Among the supporters was Ayi Renaud Dossavi, a Togolese writer, poet, and journalist. Renaud joined PEN Togo as its Secretary General in 2016, in large part because of the network it had for young people otherwise excluded from literary institutions. Ege and Renaud met at the 2022 PEN Congress—an annual meeting of the PEN International network—where they each presented on their respective centers’ youth work to attendees. Ege, by then working on staff at PEN International, felt the energy of the few young participants and the need for a space to be made specifically for them. Three years later, they’ve put the plan into action by creating the Young Writers Committee.

As PEN International’s first new standing committee created in 35 years, the Young Writers Committee aims to connect and support authors under 35 through mentorship, advocacy, collaborative projects, and storytelling spaces. Alongside the committee’s launch last month, was the creation of the Tomorrow Club platform by PEN Norway, a web publication featuring young storytellers across borders, including regional spotlights to personal essays. A core steering group of 10 representatives—including one from PEN America—is spearheading these efforts, with membership from 58 countries.

Prior to establishing the committee, Renaud was among the editors of La Sixième Décennie, an anthology published by PEN Togo that highlighted poetry from 2010-2020, Togo’s sixth decade of independence. “It was the time where the new information and communication technologies broke the old barriers for writing in our country…it was kind of a transition period,” said Renaud. “I knew the struggle young people had in that context.” In Togo, where publications are often self-financed, Renaud and his peers leveraged “that opportunity for younger people to be published even when they don’t have the resources,” amplifying young writers’ unique contributions to contemporary Togoloese literature. The anthology was among sources of inspiration for the Young Writers Committee.

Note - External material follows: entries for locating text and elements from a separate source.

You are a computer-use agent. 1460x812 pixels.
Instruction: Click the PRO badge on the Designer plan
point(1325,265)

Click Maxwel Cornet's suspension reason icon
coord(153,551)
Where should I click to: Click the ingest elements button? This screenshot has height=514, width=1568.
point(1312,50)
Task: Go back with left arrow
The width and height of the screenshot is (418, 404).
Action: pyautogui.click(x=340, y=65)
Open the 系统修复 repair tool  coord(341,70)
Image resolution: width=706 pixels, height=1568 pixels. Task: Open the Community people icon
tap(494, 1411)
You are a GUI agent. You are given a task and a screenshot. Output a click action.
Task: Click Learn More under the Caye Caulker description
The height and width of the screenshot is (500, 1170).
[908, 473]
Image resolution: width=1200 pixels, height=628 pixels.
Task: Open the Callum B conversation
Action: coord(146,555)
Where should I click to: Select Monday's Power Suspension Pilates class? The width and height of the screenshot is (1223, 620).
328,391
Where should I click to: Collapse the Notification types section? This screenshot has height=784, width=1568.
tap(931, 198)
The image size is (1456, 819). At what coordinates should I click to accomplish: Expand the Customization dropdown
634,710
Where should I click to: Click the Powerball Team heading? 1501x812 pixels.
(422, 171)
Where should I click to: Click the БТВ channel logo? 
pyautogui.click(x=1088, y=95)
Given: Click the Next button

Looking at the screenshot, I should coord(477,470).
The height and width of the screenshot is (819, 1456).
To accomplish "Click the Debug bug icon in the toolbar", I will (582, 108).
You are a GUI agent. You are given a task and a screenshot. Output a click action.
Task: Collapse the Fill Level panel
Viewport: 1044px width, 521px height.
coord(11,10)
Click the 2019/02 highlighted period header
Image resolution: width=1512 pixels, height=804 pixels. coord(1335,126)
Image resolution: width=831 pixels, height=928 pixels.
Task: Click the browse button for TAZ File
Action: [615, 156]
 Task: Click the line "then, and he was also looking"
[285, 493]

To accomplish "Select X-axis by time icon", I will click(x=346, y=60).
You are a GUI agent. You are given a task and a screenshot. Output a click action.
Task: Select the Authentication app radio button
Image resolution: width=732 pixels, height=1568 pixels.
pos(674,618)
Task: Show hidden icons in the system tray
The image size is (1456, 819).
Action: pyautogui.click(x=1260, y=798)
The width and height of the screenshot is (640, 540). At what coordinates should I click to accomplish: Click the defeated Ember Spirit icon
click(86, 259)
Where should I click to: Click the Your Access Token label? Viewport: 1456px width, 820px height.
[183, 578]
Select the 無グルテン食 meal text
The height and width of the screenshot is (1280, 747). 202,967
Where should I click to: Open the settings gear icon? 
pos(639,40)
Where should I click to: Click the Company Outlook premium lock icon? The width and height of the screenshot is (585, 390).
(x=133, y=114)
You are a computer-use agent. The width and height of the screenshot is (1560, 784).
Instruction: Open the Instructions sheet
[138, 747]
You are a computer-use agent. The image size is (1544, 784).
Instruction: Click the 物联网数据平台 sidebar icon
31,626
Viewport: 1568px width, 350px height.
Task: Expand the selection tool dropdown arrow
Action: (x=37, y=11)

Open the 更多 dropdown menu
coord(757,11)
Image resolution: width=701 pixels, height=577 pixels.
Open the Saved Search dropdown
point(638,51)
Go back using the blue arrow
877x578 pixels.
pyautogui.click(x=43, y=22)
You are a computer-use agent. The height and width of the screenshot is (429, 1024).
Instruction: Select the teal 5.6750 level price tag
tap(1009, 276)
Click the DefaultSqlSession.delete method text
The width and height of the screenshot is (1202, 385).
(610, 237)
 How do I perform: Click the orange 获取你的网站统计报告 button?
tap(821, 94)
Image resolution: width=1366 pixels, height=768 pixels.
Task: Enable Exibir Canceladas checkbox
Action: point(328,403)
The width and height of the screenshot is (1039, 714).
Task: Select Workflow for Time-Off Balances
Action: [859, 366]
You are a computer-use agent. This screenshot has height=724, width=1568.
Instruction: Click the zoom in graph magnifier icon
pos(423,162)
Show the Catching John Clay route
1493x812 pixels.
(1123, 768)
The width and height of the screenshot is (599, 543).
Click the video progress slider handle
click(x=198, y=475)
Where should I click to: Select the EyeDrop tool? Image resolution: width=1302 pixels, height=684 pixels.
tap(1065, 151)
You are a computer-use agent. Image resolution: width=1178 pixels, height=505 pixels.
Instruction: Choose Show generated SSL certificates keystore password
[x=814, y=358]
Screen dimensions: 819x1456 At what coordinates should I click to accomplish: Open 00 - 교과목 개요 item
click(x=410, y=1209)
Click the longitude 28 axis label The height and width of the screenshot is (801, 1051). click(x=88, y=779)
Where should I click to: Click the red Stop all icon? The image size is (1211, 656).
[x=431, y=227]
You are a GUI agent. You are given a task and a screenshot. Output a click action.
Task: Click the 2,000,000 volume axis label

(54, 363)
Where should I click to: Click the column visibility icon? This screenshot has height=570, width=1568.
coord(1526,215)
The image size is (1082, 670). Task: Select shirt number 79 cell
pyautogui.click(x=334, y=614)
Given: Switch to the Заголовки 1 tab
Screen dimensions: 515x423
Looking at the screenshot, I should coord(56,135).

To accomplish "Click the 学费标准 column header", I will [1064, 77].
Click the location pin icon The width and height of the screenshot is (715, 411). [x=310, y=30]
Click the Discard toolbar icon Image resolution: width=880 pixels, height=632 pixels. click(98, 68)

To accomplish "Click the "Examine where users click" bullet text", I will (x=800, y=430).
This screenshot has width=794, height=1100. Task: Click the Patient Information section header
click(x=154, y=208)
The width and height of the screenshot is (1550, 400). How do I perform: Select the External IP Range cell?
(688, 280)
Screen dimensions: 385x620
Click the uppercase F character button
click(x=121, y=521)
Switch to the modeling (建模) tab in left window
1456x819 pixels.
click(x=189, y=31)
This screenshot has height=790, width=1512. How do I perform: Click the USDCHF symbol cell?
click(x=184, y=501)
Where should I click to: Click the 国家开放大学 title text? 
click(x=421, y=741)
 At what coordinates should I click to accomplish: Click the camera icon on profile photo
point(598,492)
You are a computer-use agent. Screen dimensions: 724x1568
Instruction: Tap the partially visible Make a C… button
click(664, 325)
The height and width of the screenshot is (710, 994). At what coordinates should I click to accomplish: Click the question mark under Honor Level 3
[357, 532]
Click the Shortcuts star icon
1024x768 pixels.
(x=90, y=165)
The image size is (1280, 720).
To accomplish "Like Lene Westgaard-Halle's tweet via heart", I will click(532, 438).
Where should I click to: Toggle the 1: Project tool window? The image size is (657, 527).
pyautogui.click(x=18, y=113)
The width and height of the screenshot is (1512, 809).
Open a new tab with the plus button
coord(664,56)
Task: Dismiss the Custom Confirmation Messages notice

A man wearing glasses and a blue patterned shirt with yellow detailing smiles in front of an orange background.
Ayi Renaud Dossavi is a Togolese writer, poet, and journalist who has served as the secretary general of PEN Togo since 2016 and the acting chair of PEN International’s Young Writers Committee. (Courtesy photo)
Ege Dündar is a writer and activist from Türkiye, serving as PEN International’s youngest board member and project leader of the Tomorrow Club, a platform spotlighting young writers across borders. (Courtesy photo)

Ege said in an interview that he was inspired by the way young people around the world were learning from each other’s experiences. “The more that people got acquainted with each other’s stories, often they were inspired by them, they were changed by them, and they became a window to complicated contexts,” Ege said. He noted how “young people refuse to be silenced” in student movements in Türkiye, Bangladesh, and the United States—the ways in which they “cut through the noise” of ideologies. “The world is looking increasingly more authoritarian in many respects and corrupt politicians are collaborating to crack down on dissent…we must mobilize with colleagues who feel like there is more to say, there is more to do to stand up for each other. We need to make space for this dynamism of the youth.”

A person stands at a podium reading from a paper, while four people sit at a table on stage. Behind them, a screen displays MOTION FOR YOUNG WRITERS COMMITTEE at a PEN International Congress event.
Ege Dündar (right) motions to create the Young Writers Committee at PEN Congress in 2024, an annual convening of PEN centers organized by PEN International, the network’s Secretariat (Courtesy photo).

In the PEN network, solidarity has come in many forms. Renaud spoke about an initiative in the PEN International Translation and Linguistic Rights Committee to make indigenous, endangered, and minority languages visible. The centralized nature of PEN International has allowed, “these kinds of global initiatives to coincide and connect with the local desires,” he said. “In French, we say glocal now—it’s a fusion of global and local. It’s a really strong vision of something going from local, going to the global, and then coming back.”

Ege’s father was held in custody for 92 days before he was released in February 2016 and went into exile. In 2020, Can Dündar was sentenced in absentia to 27 years and six months in prison. The appeal process is ongoing. Despite these circumstances, the Dündar family continues to find solace in the support of the PEN community, and Ege is now championing new pathways for solidarity.

As for the committee’s future, Ege looked to its past: “To pass on this hundred year old legacy of history—of many people that have suffered under many authoritarian regimes and catastrophes in humanity’s history—they stood by each other and helped each other resettle, find new lives, find new places to live in extremely dire circumstances. If we can pass on this network’s legacy to a younger generation, we may do the same.”